AGRAVO INTERNO NO AGRAVO EM RECURSO ESPECIAL — AgInt no AREsp 2254773
Análise documental baseada na ementa oficial do Superior Tribunal de Justiça, organizada para consulta e compreensão do precedente.
Comentário editorial
Nesta leitura prática, a decisão é organizada para mostrar o que o STJ efetivamente registrou e quais dados devem ser conferidos antes de transportar o entendimento para uma situação cotidiana. O recorte processual é AgInt no AREsp, julgado por QUARTA TURMA, sob relatoria de RAUL ARAÚJO.
Para o cidadão, o ponto essencial é não tratar a ementa como uma regra automática: fatos, pedidos, fase processual e legislação aplicável precisam ser comparados com o caso concreto. Quando o julgamento repercutir em mobilidade, veículos, sanções ou direitos do condutor, essa conexão deve estar expressa no próprio texto oficial.
Pontos centrais da ementa
- AGRAVO INTERNO NO AGRAVO EM RECURSO ESPECIAL.
- Na hipótese, o Tribunal estadual concluiu que a ação monitória tem como objeto verdadeira obrigação de pagar - e não de fazer - pleiteada pelos recorridos a título de perdas e danos em razão do decurso do prazo contratualmente estabelecido para a emissão de nota promissória no valor de R$ 400.000,00 (quatrocentos mil reais), nos exatos termos da avença pactuada entre as partes.
- Não se verificou a invocada ausência de interesse de agir em virtude da natureza da obrigação, uma vez que não identificada a apontada alternatividade em relação às demais obrigações constantes da avença.

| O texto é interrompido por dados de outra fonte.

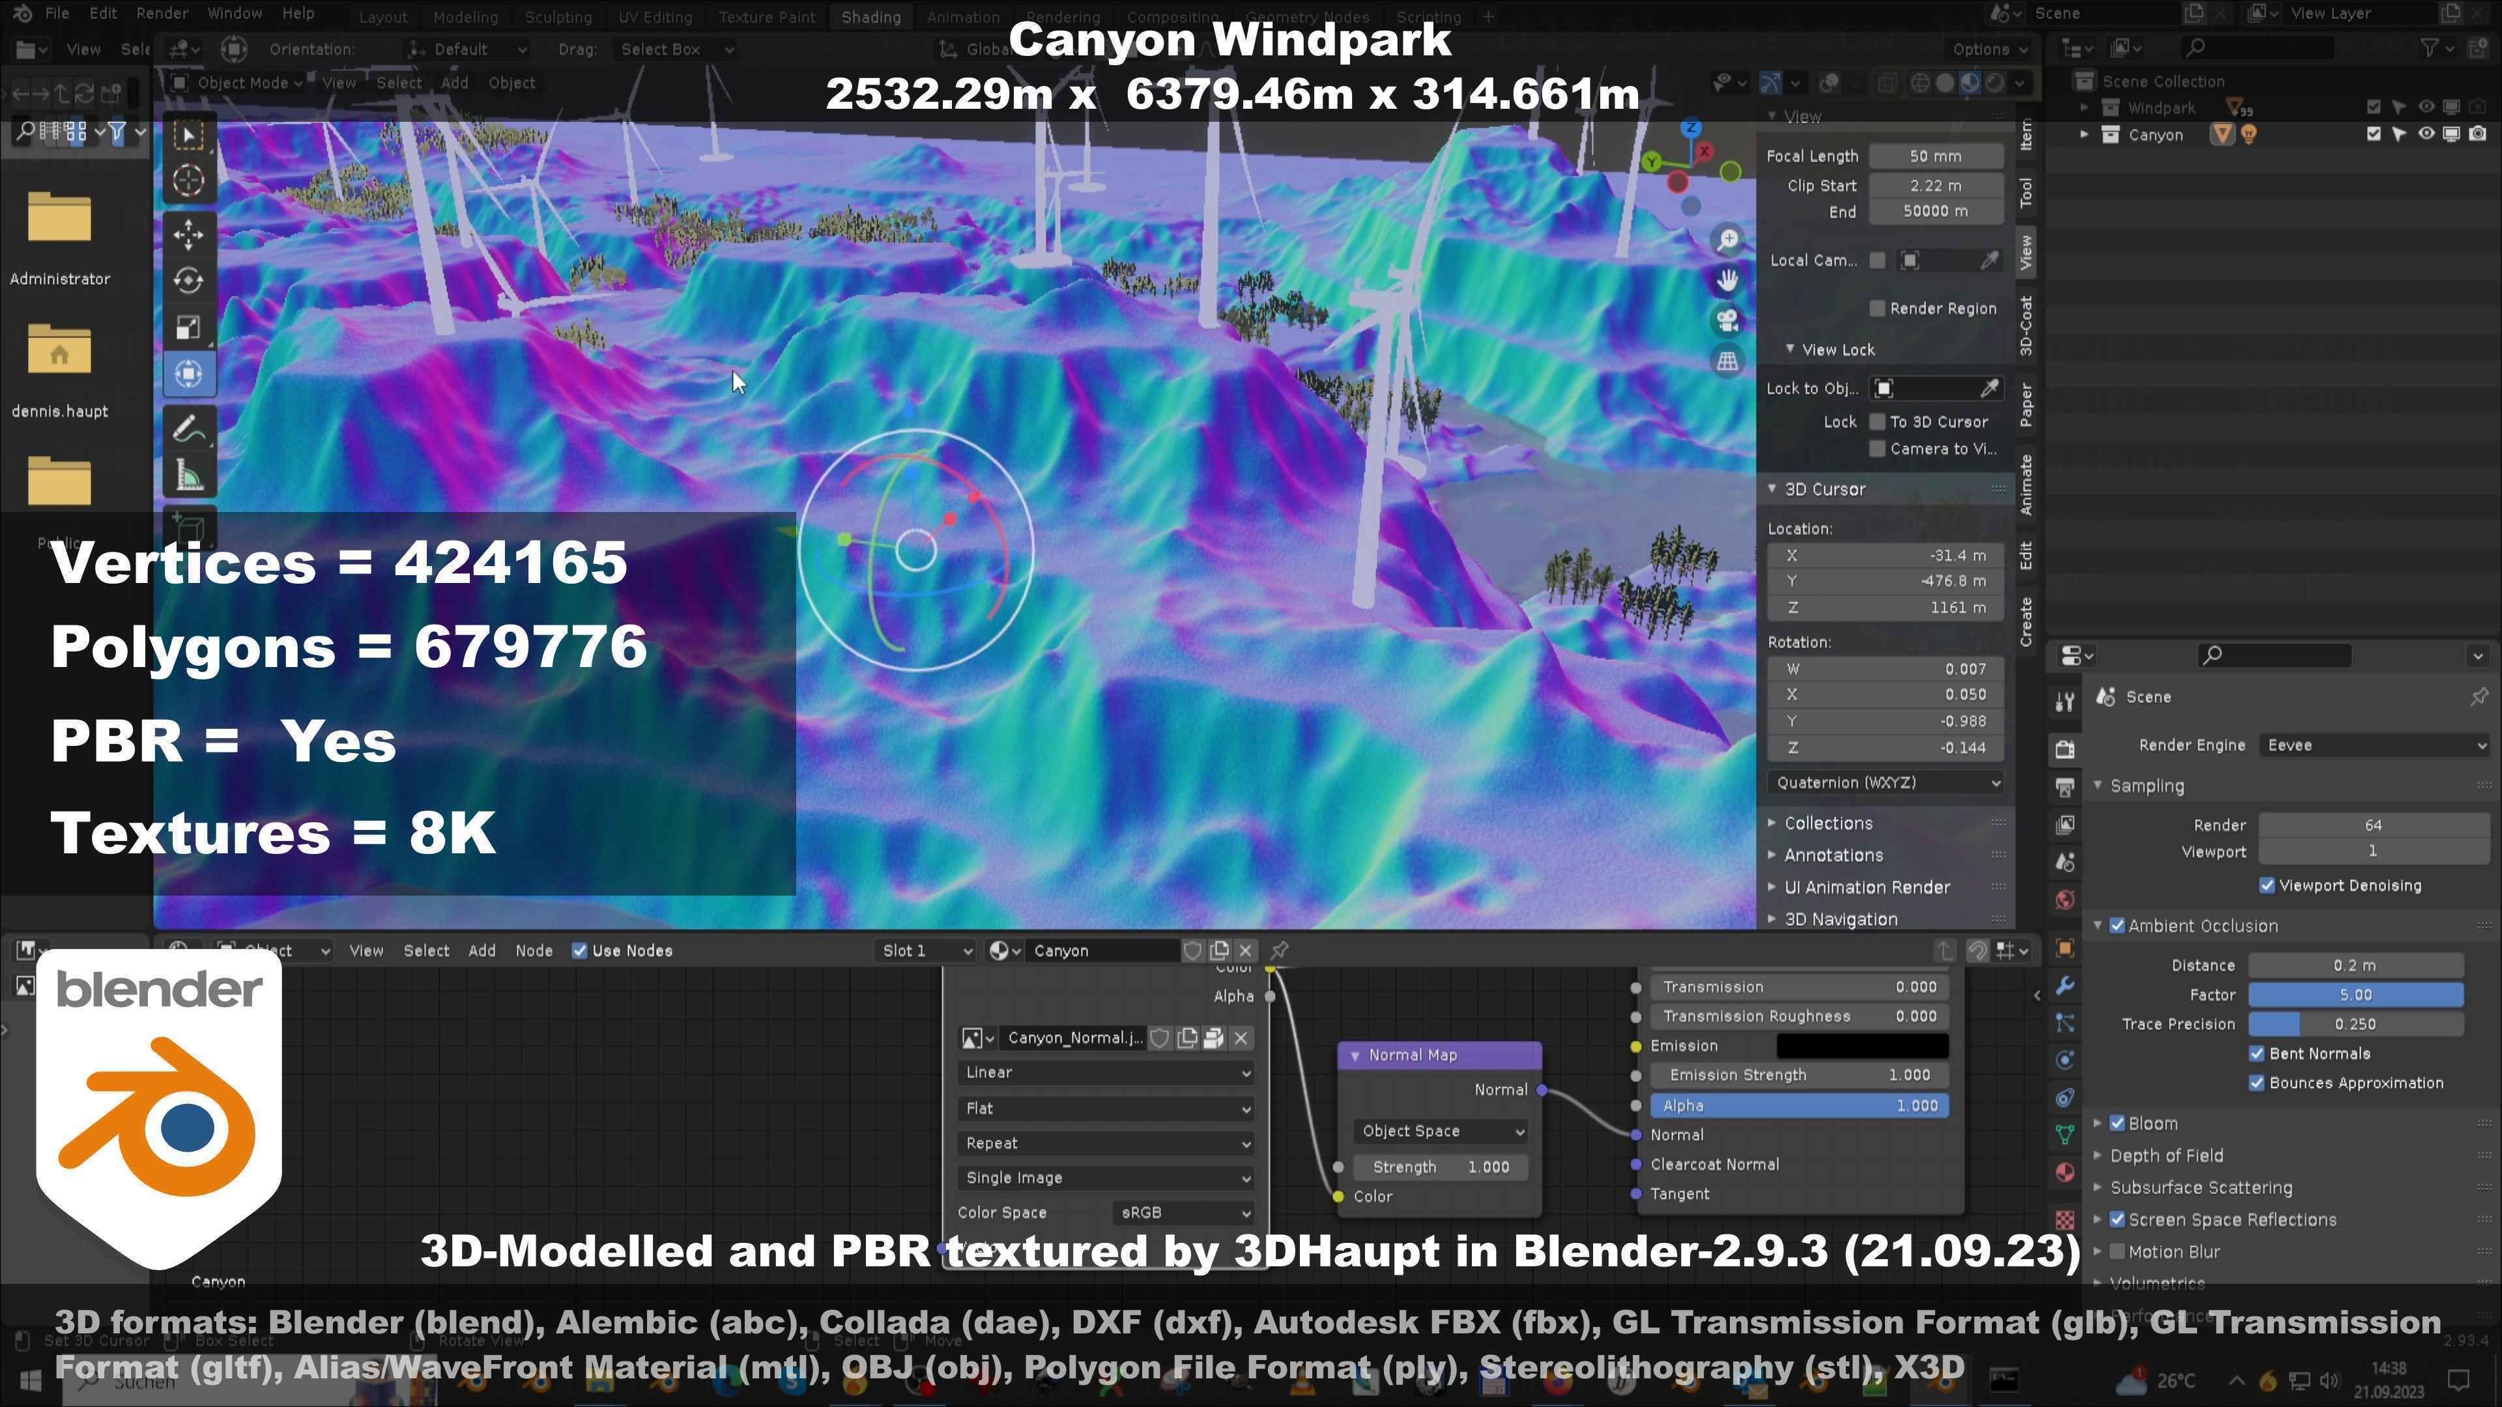This screenshot has height=1407, width=2502.
Task: Select the Move tool in viewport toolbar
Action: [188, 233]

- Também não se observou incongruência entre a prova escrita apresentada pelos recorridos e a obrigação pleiteada, pois, pelos documentos que instruíram a exordial, ressaiu inegável o direito afirmado pelos recorridos em relação à obrigação de pagar vindicada.
Resultado indicado
Agravo interno desprovido.
Ementa oficial
AGRAVO INTERNO NO AGRAVO EM RECURSO ESPECIAL. AÇÃO MONITÓRIA. PAGAMENTO DE SERVIÇOS ADVOCATÍCIOS. EMISSÃO DE NOTA PROMISSÓRIA. DECURSO DO PRAZO. OBRIGAÇÃO DE PAGAR QUANTIA CERTA. ADEQUAÇÃO DA VIA ELEITA. FORÇA OBRIGACIONAL DA AVENÇA. EXIGIBILIDADE DA OBRIGAÇÃO. SÚMULAS 5 E 7 DO STJ. AGRAVO INTERNO DESPROVIDO. 1. Na hipótese, o Tribunal estadual concluiu que a ação monitória tem como objeto verdadeira obrigação de pagar - e não de fazer - pleiteada pelos recorridos a título de perdas e danos em razão do decurso do prazo contratualmente estabelecido para a emissão de nota promissória no valor de R$ 400.000,00 (quatrocentos mil reais), nos exatos termos da avença pactuada entre as partes. 2. Não se verificou a invocada ausência de interesse de agir em virtude da natureza da obrigação, uma vez que não identificada a apontada alternatividade em relação às demais obrigações constantes da avença. Também não se observou incongruência entre a prova escrita apresentada pelos recorridos e a obrigação pleiteada, pois, pelos documentos que instruíram a exordial, ressaiu inegável o direito afirmado pelos recorridos em relação à obrigação de pagar vindicada. 3. Ficou demonstrado que a avença assinada pelas partes é peremptória ao assentar que as obrigações de fazer assumidas pela sociedade empresária demandada configuravam forma de pagamento pelos serviços advocatícios já prestados pelos causídicos recorridos, afastando-se, assim, qualquer dúvida razoável quanto ao cumprimento de sua parte na obrigação e à conseguinte necessidade de remuneração. 4. Para alterar as conclusões do acórdão recorrido, que concluiu pela adequação da via eleita e pela exigibilidade da obrigação, seria necessário interpretar as cláusulas contratuais e revolver o conjunto fático-probatório dos autos, providências vedadas no âmbito estreito do recurso especial, a teor do disposto nas Súmulas 5 e 7 do STJ. 5. Agravo interno desprovido.
Referências legislativas
["LEG:FED SUM:****** ANO:****\n***** SUM(STJ) SÚMULA DO SUPERIOR TRIBUNAL DE JUSTIÇA\n SUM:000005 SUM:000007"]
Fonte e transparência
Conteúdo documental proveniente do conjunto oficial de dados abertos do STJ. Consulte também a pesquisa de jurisprudência do STJ e o arquivo oficial de origem deste registro.
Aviso: este material tem finalidade informativa e documental. Não constitui parecer jurídico nem garante aplicação do entendimento a outro processo.